Right now, interest in impact investing is experiencing explosive growth as the concept continues to capture the attention of mainstream investors the world over. In fact, The Global Impact Investing Network (GIIN) estimates the current size of the global impact investing market to be around $502 billion.

While many are fully invested in making an impact, there’s still a great deal of confusion among investors and startups concerning impact investment as a financial instrument and how it forms part of a greater portfolio alongside philanthropy.

The reason for the confusion is multi-causal. Some believe it stems from the notion that there is a binary decision between investing for-profit and donating funds to social causes. According to Sapna Shah of the Global Impact Investing Network (GIIN), “The binary between investing and philanthropy is a false one.” Philanthropists who embrace impact investing believe that while traditional grant-making may assist in overcoming market-based failures, impact investing has the potential to leverage the power of the markets to bring about lasting change. Still, impact investing requires far more from the companies that an investor is involved in than philanthropy does.

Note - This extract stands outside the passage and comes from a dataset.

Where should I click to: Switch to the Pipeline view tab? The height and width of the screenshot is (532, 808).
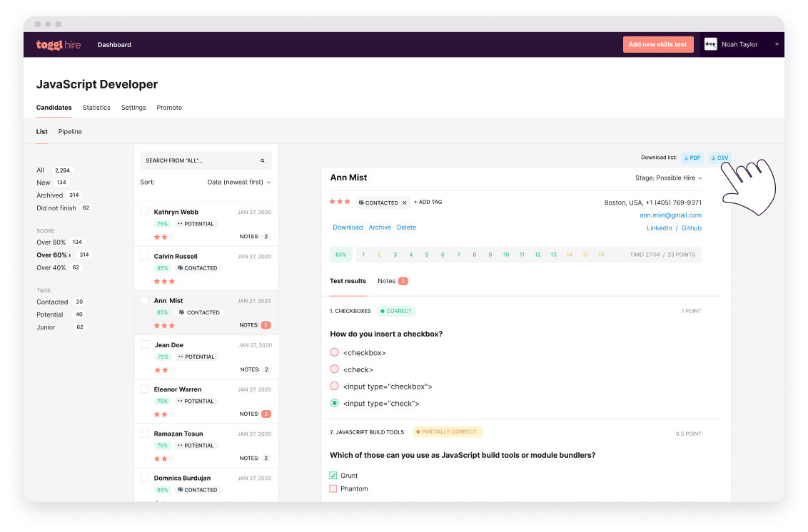coord(70,132)
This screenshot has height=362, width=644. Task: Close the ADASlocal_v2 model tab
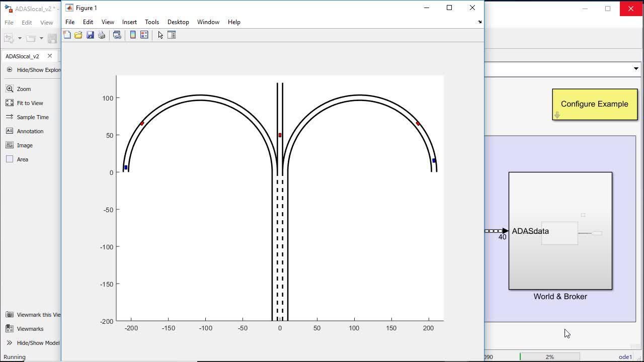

Other proponents believe that a lack of clarity in practice is to blame for the confusion. In the experience of Gareth Ackerman, chairman of South African, family-owned retail giant Pick n Pay, many ventures that investors or organizations label “impact investing” are purely philanthropic with different expectations tacked onto them. This disconnect means that often impact startups that have no real chance of yielding the expected returns receive funding only to have it pulled later.